In 2011, screening for critical congenital heart defects (CCHD) became the second point-of-care newborn screening test added to the Recommended Uniform Screening Panel, and it has since been widely adopted. Heart defects are the primary targets for CCHD screening, which often require evaluation by echocardiogram. An original list of seven conditions represented the most common critical lesions which routinely present with hypoxemia for newborns. Endorsed by the American Academy of Pediatrics and four other professional medical societies, the CCHD screening using pulse oximetry is required by law in all but two states. Remaining challenges include national data collection and outcomes analyses at the population level.

What’s New

An expert panel including Gerard R. Martin, MD, a cardiologist at the Center for Translational Science at Children’s National Health System, reviewed current practices in newborn screening for CCHD and identified opportunities for improvement. The panel’s study expanded the list of core conditions to 12 to emphasize the importance of other potentially critical, yet treatable secondary conditions. Roughly 79 percent of “positive” screens for CCHD identify secondary conditions, such as sepsis and pulmonary diseases. The study found algorithm misinterpretation was common in states collecting outcomes data, emphasizing needs for proper training and quality-assurance feedback mechanisms. Public health surveillance varied dramatically, with nearly one-fifth of states neither actively collecting data nor planning to do so. Additional CCHD screening research in special settings like the NICU, out-of hospital settings, and areas with high altitude may result in adaptations to screening protocol. Future improvements to the current screening algorithm and analyses of the impact on CCHD outcomes will rely on further investment in a national data repository.
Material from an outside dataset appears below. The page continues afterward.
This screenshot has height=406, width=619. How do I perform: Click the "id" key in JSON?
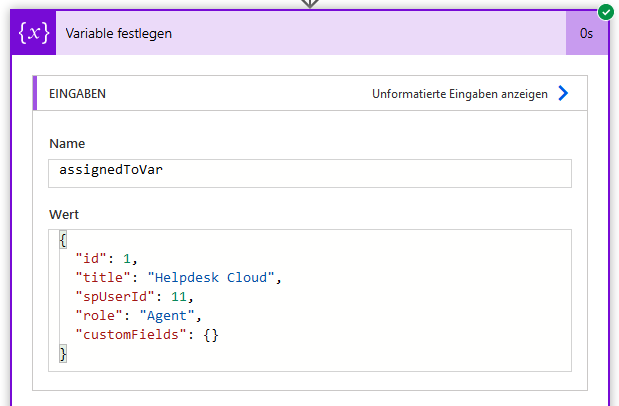pyautogui.click(x=91, y=259)
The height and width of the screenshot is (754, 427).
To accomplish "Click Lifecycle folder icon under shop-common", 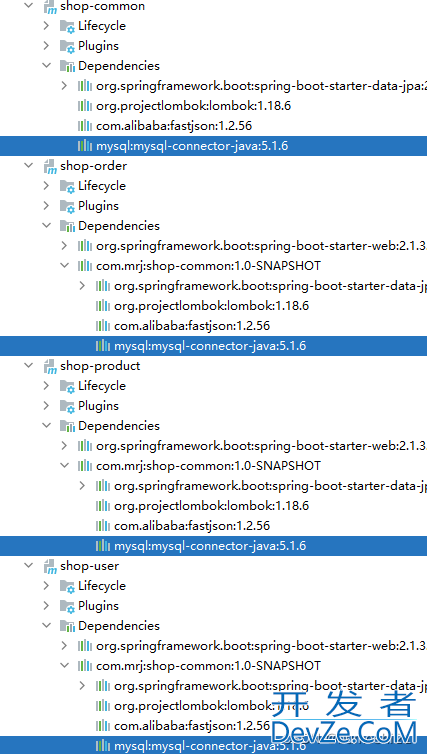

Questions for Future Research

Q: What will be the impact on present screening for CCHD on outcomes of non-CCHD secondary conditions?
Q: What is the optimal algorithm for CCHD based on screening and testing ease of use, costs, resource utilization, and sensitivity for different treatment settings?
Q: What will be the impact on present screening for CCHD on outcomes of non-CCHD secondary conditions?

Source: Lessons Learned From Newborn Screening for Critical Congenital Heart Defects.” M.E. Oster, S.W. Aucott, J. Glidewell, J. Hackell, L. Kochilas, G.R. Martin, J. Phillippi, N.M.Pinto, A. Saarinen, M. Sontag, and A.R. Kemper. Published by Pediatrics May 2016.